0-0x0-0-0#
MANOKWARI, PinFunPapua.com – Sekolah Tinggi Ilmu Hukum (STIH) Manokwari menggelar kuliah umum bertema “Teknis dan Strategi Penyelesaian Sengketa Hak-Hak Masyarakat Hukum Adat di Indonesia” yang berlangsung di Aula Kampus STIH Manokwari, Sanggeng, Kamis (22/1/2026). Kegiatan ini menjadi bagian dari upaya penguatan pemahaman akademik mahasiswa terhadap hukum adat sebagai salah satu sistem hukum yang hidup dan berkembang di tengah masyarakat Indonesia.
Kuliah umum tersebut menghadirkan akademisi sekaligus pakar hukum adat, Prof. Dr. Mg. Endang Sumiarni, S.H., M.Hum., sebagai dosen pemateri. Dalam paparannya, Prof. Endang menekankan pentingnya pemahaman yang komprehensif terhadap eksistensi masyarakat hukum adat, termasuk pengakuan negara terhadap hak-hak tradisional yang melekat pada komunitas adat di berbagai wilayah Indonesia.
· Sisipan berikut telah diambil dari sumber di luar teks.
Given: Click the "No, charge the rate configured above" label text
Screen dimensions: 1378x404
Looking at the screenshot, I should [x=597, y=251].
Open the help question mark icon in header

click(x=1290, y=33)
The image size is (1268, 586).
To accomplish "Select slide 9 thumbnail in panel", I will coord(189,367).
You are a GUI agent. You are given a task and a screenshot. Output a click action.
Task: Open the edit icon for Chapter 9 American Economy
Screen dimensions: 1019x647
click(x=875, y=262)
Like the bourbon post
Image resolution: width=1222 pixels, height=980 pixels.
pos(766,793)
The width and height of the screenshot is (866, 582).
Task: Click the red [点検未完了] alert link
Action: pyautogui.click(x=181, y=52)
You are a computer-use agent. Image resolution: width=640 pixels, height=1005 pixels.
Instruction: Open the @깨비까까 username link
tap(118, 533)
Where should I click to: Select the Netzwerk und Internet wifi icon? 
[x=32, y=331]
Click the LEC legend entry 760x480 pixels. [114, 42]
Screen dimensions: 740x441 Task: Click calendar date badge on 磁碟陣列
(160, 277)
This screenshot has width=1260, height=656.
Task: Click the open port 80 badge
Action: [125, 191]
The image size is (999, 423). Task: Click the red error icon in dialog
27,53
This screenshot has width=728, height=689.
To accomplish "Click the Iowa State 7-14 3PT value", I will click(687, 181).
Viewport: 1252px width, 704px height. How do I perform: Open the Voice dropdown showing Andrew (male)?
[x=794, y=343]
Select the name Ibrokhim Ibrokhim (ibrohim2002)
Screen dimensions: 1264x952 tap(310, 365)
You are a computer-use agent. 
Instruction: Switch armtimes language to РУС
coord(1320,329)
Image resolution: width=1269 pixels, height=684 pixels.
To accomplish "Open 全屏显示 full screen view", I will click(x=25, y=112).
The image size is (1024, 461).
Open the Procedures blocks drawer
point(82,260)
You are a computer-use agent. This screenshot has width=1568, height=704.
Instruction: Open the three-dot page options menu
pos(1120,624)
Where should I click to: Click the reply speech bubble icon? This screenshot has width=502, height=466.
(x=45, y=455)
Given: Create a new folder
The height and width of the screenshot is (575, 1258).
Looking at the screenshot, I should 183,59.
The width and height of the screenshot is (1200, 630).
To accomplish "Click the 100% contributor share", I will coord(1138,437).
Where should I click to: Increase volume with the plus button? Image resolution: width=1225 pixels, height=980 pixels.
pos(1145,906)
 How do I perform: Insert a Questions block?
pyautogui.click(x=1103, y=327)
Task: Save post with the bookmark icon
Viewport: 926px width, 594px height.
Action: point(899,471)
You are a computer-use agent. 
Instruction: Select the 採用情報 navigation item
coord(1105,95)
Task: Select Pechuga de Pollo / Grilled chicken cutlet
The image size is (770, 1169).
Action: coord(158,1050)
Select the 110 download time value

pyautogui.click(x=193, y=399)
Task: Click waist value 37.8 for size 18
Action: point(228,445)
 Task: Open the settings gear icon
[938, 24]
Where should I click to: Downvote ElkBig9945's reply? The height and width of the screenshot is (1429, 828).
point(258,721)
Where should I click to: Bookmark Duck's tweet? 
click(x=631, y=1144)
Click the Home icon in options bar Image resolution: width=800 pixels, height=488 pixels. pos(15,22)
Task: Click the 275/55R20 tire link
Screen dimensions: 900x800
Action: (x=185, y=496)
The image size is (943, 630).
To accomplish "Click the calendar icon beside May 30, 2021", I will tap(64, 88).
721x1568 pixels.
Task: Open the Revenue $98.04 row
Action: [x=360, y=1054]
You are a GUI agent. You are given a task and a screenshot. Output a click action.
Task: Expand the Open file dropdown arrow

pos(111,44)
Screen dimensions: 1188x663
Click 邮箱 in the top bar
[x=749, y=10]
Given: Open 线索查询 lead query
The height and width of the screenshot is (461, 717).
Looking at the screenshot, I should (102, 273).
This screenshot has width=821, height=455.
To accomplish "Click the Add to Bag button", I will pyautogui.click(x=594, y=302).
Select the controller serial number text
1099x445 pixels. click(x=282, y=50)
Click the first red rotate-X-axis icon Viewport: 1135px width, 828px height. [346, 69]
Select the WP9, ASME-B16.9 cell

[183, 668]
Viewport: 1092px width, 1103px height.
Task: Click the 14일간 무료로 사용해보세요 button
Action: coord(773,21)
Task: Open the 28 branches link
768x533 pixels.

Menurut Prof. Endang, penyelesaian sengketa hak-hak masyarakat hukum adat tidak dapat disamakan dengan sengketa hukum pada umumnya. Setiap daerah memiliki karakteristik sosial, budaya, dan historis yang berbeda, sehingga pendekatan penyelesaian sengketa harus mengedepankan prinsip keadilan substantif serta menghormati nilai-nilai kearifan lokal yang hidup di tengah masyarakat adat.
“Penyelesaian sengketa masyarakat hukum adat harus mempertimbangkan konteks sosial dan budaya setempat. Pendekatan hukum positif perlu dipadukan dengan mekanisme adat agar solusi yang dihasilkan benar-benar berkeadilan dan dapat diterima oleh semua pihak,” jelasnya.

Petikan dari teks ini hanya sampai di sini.